Further, the region where the groove 7A is formed is much narrower than that of the conventional solid-state imaging device 100, and damage to the Si substrate 1 can be reduced, so that crystal defects can be reduced. For this reason, it is possible to suppress white defects and improve characteristics.
Although not specifically described in the above embodiment, the solid-state imaging device 20 can be used in an imaging unit of an electronic information device such as a mobile phone device with a camera, a digital still camera, and a digital movie camera, and a light shielding film. Of the incident light incident on the photodiode unit 3 (light receiving unit) in the solid-state imaging device 20 through the opening A of 11A, oblique incident light that causes smearing toward the CCD unit 5 is embedded in the groove 7A. It can be prevented by the light shielding film 11A, and since the groove is provided only for shielding the oblique incident light, it can be configured to be smaller than the width of the groove for embedding the conventional gate electrode 9A, and can be formed on the semiconductor substrate. Damage can be minimized.
In the above-described embodiment, as the element part forming step, the transfer gate portion 4 is formed by ion implantation using a mask having a predetermined pattern, and one of the adjacent grooves 7A and the transfer gate portion 4 are formed. A CCD part forming step in which the CCD part 5 is formed by ion implantation using a mask having a predetermined pattern between the photodiode part 3 and the transfer gate part 4 between the other of the adjacent grooves 7A and the transfer gate part 4 is used. However, the present invention is not limited thereto, and is adjacent to the transfer gate portion forming step in which the transfer gate portion 4 is formed by ion implantation using a mask having a predetermined pattern. A mask of a predetermined pattern is placed on the CCD unit 5 between one of the grooves 7A and the transfer gate unit 4. CCD portion forming process using ion implantation and forming a photodiode portion 3 between the other of the adjacent grooves 7A and the transfer gate portion 4 by ion implantation using a mask having a predetermined pattern May be performed in any order.
As mentioned above, although this invention has been illustrated using preferable embodiment of this invention, this invention should not be limited and limited to this embodiment. It is understood that the scope of the present invention should be construed only by the claims. It is understood that those skilled in the art can implement an equivalent range based on the description of the present invention and the common general technical knowledge from the description of specific preferred embodiments of the present invention. Patents, patent applications, and documents cited herein should be incorporated by reference in their entirety, as if the contents themselves were specifically described herein. Understood.
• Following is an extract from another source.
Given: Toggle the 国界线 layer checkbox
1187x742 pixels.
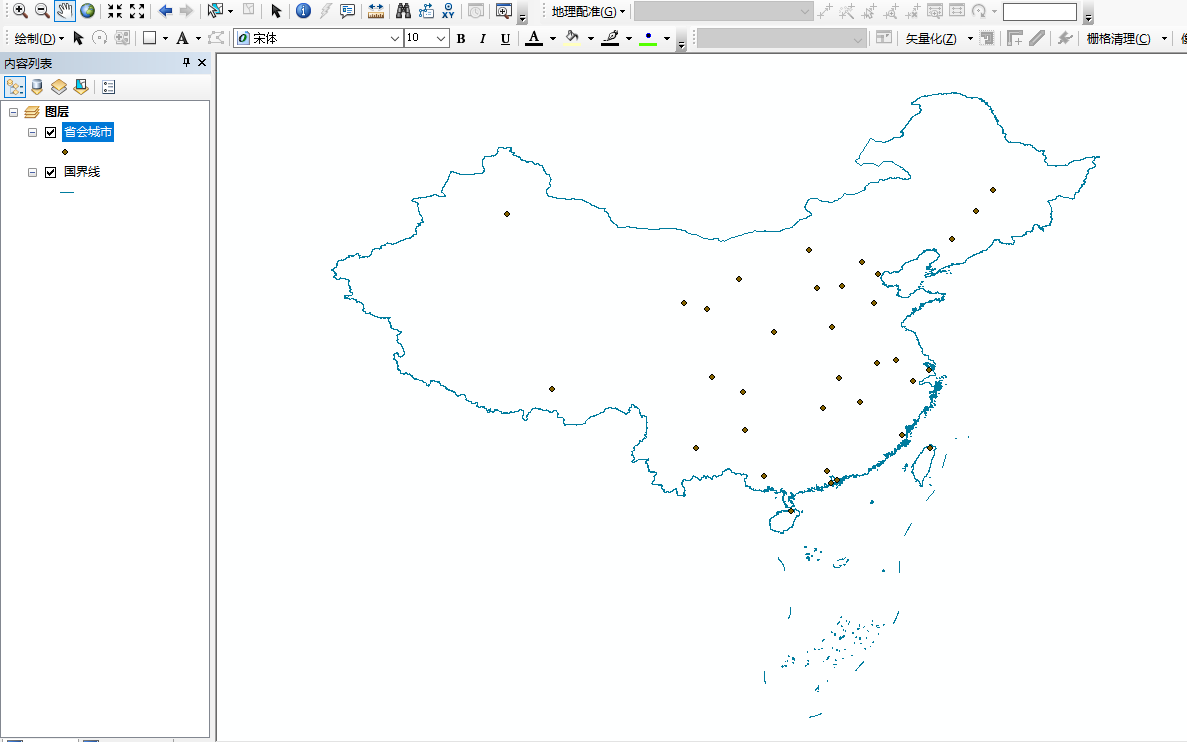Looking at the screenshot, I should 50,171.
  The present invention relates to a solid-state imaging device capable of imaging a subject and a manufacturing method thereof, and in the field of electronic information equipment such as a digital still camera, a digital movie camera, and a camera-equipped mobile phone using the solid-state imaging device as an imaging unit By embedding the light shielding film in the groove of the semiconductor substrate, the CCD part can be shielded from the side by the shallow part, and the intrusion of illegal oblique light incident on the CCD part from under the channel stop part is suppressed to suppress smear. Can do. Further, since the light shielding film is formed deep inside the semiconductor substrate as viewed from the CCD portion, the distance to the CCD portion of the adjacent pixel portion becomes longer as the CCD portion is shallower than in the conventional case. Smear can be suppressed by attenuating incident light due to irregular reflection between the light shielding film and the semiconductor substrate.

  Since smear can be suppressed as described above, the sensitivity characteristic can be improved by widening the opening of the light shielding film on the photodiode portion and allowing the photodiode portion to receive light sufficiently.
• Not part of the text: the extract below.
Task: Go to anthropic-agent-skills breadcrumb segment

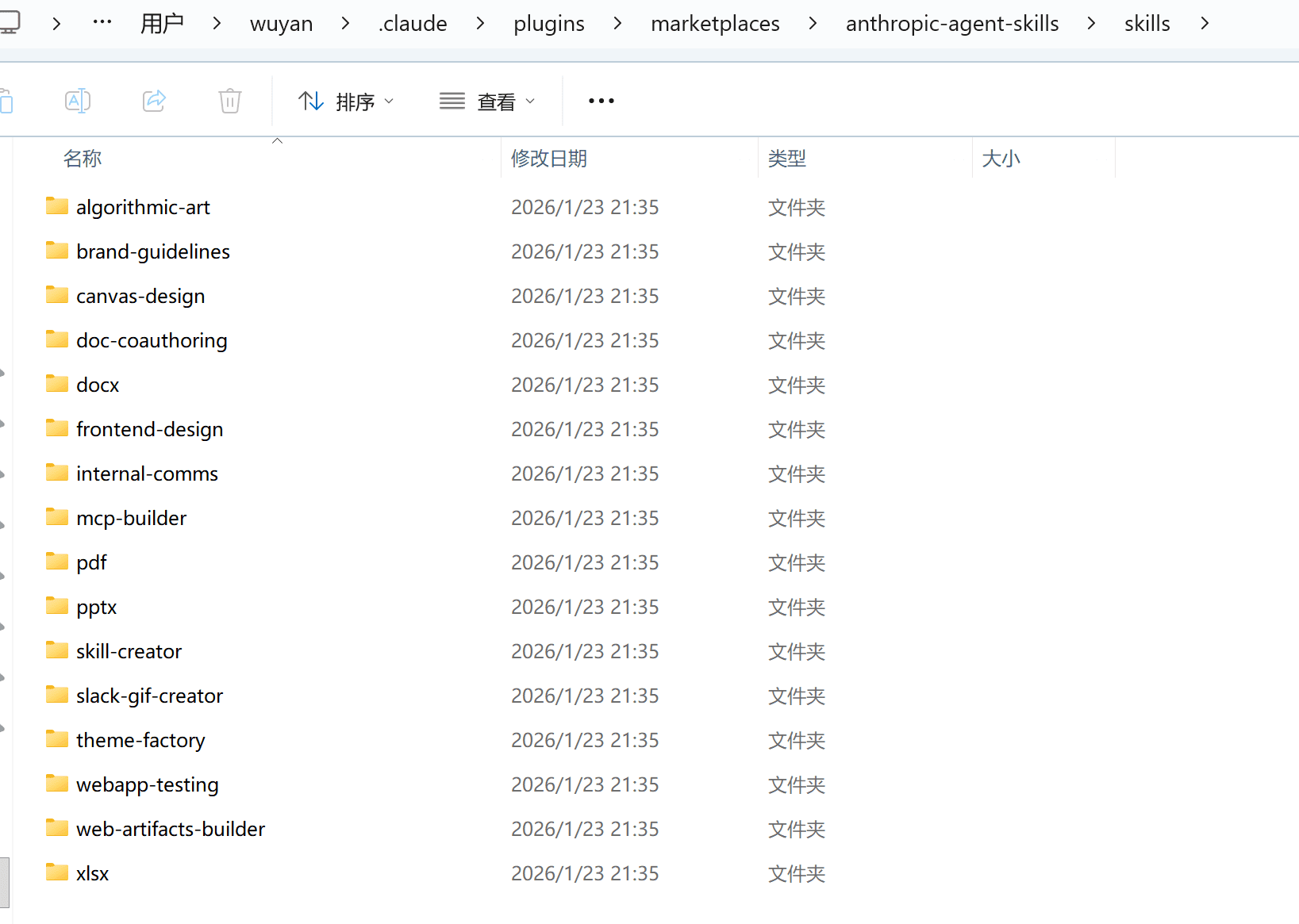Action: [951, 24]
  Furthermore, since the region where the groove is formed is narrower than that of a conventional solid-state imaging device, and the crystal defects can be reduced by reducing damage to the semiconductor substrate, it is possible to improve the characteristics by suppressing white defects. .

It is a longitudinal cross-sectional view which shows the principal part unit structural example of the solid-state image sensor which concerns on embodiment of this invention. (A)-(d) is a longitudinal cross-sectional view for demonstrating the formation process of the groove | channel and channel stop part in each manufacturing process of the solid-state image sensor concerning embodiment of this invention. (A)-(d) is a longitudinal cross-sectional view for demonstrating the formation process of the transfer gate part in each manufacturing process of the solid-state image sensor concerning embodiment of this invention. (A)-(d) is a longitudinal cross-sectional view for demonstrating the formation process of the CCD part in each manufacturing process of the solid-state image sensor concerning embodiment of this invention. (A)-(d) is a longitudinal cross-sectional view for demonstrating the formation process of the photodiode part in the manufacturing process of each solid-state image sensor concerning embodiment of this invention. (A)-(f) is a longitudinal cross-sectional view for demonstrating the formation process of the gate electrode in each manufacturing process of the solid-state image sensor concerning embodiment of this invention. (A)-(e) is a longitudinal cross-sectional view for demonstrating the formation process of the anti-reflective film in each manufacturing process of the solid-state image sensor concerning embodiment of this invention. It is a longitudinal cross-sectional view for demonstrating the formation process of the interlayer insulation film in each manufacturing process of the solid-state image sensor concerning embodiment of this invention. (A)-(d) is a longitudinal cross-sectional view for demonstrating the formation process of the light shielding film in each manufacturing process of the solid-state image sensor concerning embodiment of this invention. It is a longitudinal cross-sectional view which shows the principal part unit structural example of the conventional solid-state image sensor. (A)-(c) is sectional drawing for demonstrating each manufacturing process (the 1) of the conventional solid-state image sensor. (A)-(c) is sectional drawing for demonstrating each manufacturing process (the 2) of the conventional solid-state image sensor.

Explanation of symbols

DESCRIPTION OF SYMBOLS 1 Si substrate 2 P-well area | region 1a, 2b Oxide film 3 Photodiode part 4 Transfer gate part 5 CCD part 6 Channel stop part 7A Groove 8a Gate oxide film 8b Gate nitride film 8c Interlayer oxide film 8d Interlayer insulation film 9a N + -Poly Si film 9A Gate electrode 11a Light-shielding film material 11A Light-shielding film 12 Antireflection film 12a Nitride film 13-19 Photoresist mask 20 Solid-state imaging device A Opening of light-shielding film

Claims (20)

In a solid-state imaging device in which a semiconductor substrate is provided with a photodiode unit for each pixel unit that photoelectrically converts incident light, and a charge transfer unit that can transfer a signal charge read from the photodiode unit.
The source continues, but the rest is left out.